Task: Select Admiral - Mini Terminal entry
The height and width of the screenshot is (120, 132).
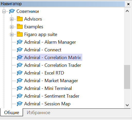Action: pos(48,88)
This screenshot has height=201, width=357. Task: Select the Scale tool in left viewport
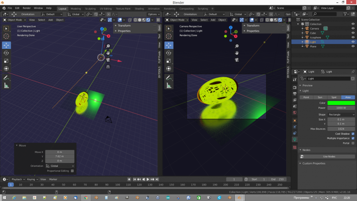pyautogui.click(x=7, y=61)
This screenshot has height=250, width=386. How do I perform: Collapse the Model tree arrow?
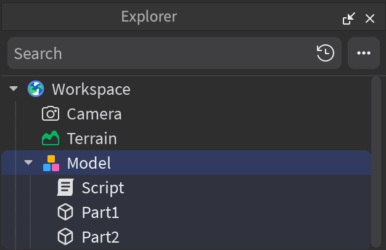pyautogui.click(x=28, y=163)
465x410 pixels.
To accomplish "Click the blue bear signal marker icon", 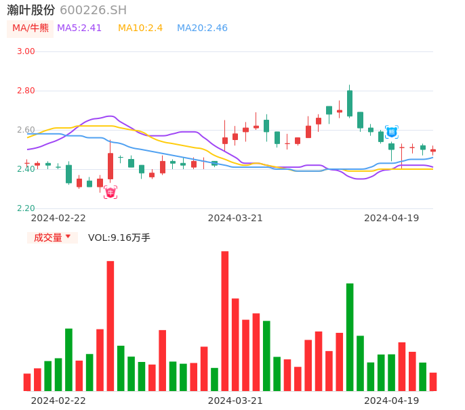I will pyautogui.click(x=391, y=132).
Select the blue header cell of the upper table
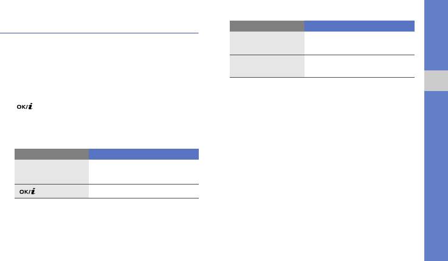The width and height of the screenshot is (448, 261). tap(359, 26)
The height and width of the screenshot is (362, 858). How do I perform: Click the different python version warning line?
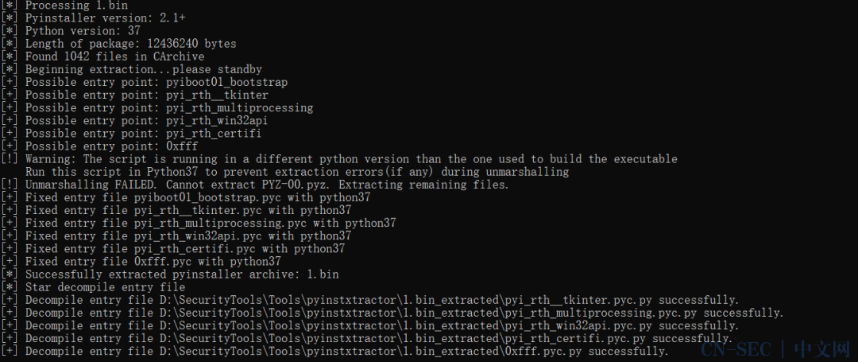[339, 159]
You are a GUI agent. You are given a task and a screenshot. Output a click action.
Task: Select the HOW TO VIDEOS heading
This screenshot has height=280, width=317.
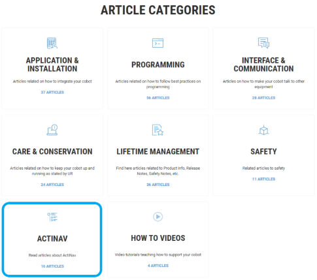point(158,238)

************

> **Goal**:
List as numbered lines everything from the line containing "You are a GUI" through the last line of the items, that line included. Skip blank lines and leave out the pictures.

> **Problem solution**:
1. You are a GUI agent. You are given a task and a screenshot. Output a click action.
2. Task: Select the HOW TO VIDEOS heading
3. This screenshot has height=280, width=317.
4. point(158,238)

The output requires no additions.